Rewrite the entries below, changing every "GUI agent" to "interface agent" and keeping everything else the same.

Word and element pointing entries
|---|
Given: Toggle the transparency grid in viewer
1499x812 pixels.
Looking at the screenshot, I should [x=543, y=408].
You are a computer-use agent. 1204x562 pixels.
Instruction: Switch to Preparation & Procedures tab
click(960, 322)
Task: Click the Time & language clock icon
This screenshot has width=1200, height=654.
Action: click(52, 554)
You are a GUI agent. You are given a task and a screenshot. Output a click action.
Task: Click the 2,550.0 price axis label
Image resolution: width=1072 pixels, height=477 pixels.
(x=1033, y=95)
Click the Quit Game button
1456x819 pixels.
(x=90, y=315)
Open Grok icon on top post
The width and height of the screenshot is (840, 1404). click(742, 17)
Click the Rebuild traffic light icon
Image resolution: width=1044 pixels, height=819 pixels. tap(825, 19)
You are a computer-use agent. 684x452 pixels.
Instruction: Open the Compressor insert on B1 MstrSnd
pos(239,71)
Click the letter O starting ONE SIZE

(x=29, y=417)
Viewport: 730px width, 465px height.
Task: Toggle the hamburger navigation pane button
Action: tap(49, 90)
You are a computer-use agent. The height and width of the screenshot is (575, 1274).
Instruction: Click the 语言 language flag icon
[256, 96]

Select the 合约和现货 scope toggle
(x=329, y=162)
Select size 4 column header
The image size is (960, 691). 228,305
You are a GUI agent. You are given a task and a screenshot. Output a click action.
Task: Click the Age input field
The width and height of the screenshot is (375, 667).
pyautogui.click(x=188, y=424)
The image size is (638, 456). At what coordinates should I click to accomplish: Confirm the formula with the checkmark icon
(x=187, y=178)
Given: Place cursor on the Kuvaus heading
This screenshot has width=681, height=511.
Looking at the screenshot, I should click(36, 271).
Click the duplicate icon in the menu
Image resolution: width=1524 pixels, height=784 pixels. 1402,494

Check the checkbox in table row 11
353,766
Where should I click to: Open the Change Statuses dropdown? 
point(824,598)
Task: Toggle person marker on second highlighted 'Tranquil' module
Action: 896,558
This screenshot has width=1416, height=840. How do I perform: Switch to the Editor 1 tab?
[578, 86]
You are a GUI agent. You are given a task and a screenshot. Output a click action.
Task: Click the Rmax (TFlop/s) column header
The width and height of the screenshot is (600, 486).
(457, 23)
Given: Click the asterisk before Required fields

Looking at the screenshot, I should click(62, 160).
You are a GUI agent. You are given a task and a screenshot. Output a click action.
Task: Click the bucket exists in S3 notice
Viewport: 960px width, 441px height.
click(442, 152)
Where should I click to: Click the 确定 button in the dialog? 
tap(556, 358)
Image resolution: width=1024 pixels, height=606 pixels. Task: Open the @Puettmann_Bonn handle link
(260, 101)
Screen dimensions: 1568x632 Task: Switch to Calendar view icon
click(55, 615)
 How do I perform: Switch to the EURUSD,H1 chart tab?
|---|
_WORKED ANSWER_.
Given: Toggle the transparency grid in viewer
1499x812 pixels.
Looking at the screenshot, I should [x=543, y=408].
You are a computer-use agent. 1204x562 pixels.
Instruction: Switch to Preparation & Procedures tab
click(960, 322)
Task: Click the Time & language clock icon
This screenshot has width=1200, height=654.
Action: click(52, 554)
You are a interface agent. You are given a task and a screenshot. Output a click action.
Task: Click the 2,550.0 price axis label
Image resolution: width=1072 pixels, height=477 pixels.
(x=1033, y=95)
Click the Quit Game button
1456x819 pixels.
(x=90, y=315)
Open Grok icon on top post
The width and height of the screenshot is (840, 1404). click(742, 17)
Click the Rebuild traffic light icon
Image resolution: width=1044 pixels, height=819 pixels. tap(825, 19)
You are a computer-use agent. 684x452 pixels.
Instruction: Open the Compressor insert on B1 MstrSnd
pos(239,71)
Click the letter O starting ONE SIZE

(x=29, y=417)
Viewport: 730px width, 465px height.
Task: Toggle the hamburger navigation pane button
Action: tap(49, 90)
You are a computer-use agent. The height and width of the screenshot is (575, 1274).
Instruction: Click the 语言 language flag icon
[256, 96]

Select the 合约和现货 scope toggle
(x=329, y=162)
Select size 4 column header
The image size is (960, 691). 228,305
You are a interface agent. You are given a task and a screenshot. Output a click action.
Task: Click the Age input field
The width and height of the screenshot is (375, 667).
pyautogui.click(x=188, y=424)
The image size is (638, 456). At what coordinates should I click to accomplish: Confirm the formula with the checkmark icon
(x=187, y=178)
Given: Place cursor on the Kuvaus heading
This screenshot has width=681, height=511.
Looking at the screenshot, I should click(36, 271).
Click the duplicate icon in the menu
Image resolution: width=1524 pixels, height=784 pixels. 1402,494

Check the checkbox in table row 11
353,766
Where should I click to: Open the Change Statuses dropdown? 
point(824,598)
Task: Toggle person marker on second highlighted 'Tranquil' module
Action: 896,558
This screenshot has width=1416, height=840. How do I perform: Switch to the Editor 1 tab?
[578, 86]
You are a interface agent. You are given a task and a screenshot. Output a click action.
Task: Click the Rmax (TFlop/s) column header
The width and height of the screenshot is (600, 486).
(457, 23)
Given: Click the asterisk before Required fields

Looking at the screenshot, I should click(62, 160).
You are a interface agent. You are given a task and a screenshot. Output a click action.
Task: Click the bucket exists in S3 notice
Viewport: 960px width, 441px height.
click(442, 152)
Where should I click to: Click the 确定 button in the dialog? 
tap(556, 358)
Image resolution: width=1024 pixels, height=606 pixels. Task: Open the @Puettmann_Bonn handle link
(260, 101)
Screen dimensions: 1568x632 Task: Switch to Calendar view icon
click(55, 615)
 How do I perform: Switch to the EURUSD,H1 chart tab?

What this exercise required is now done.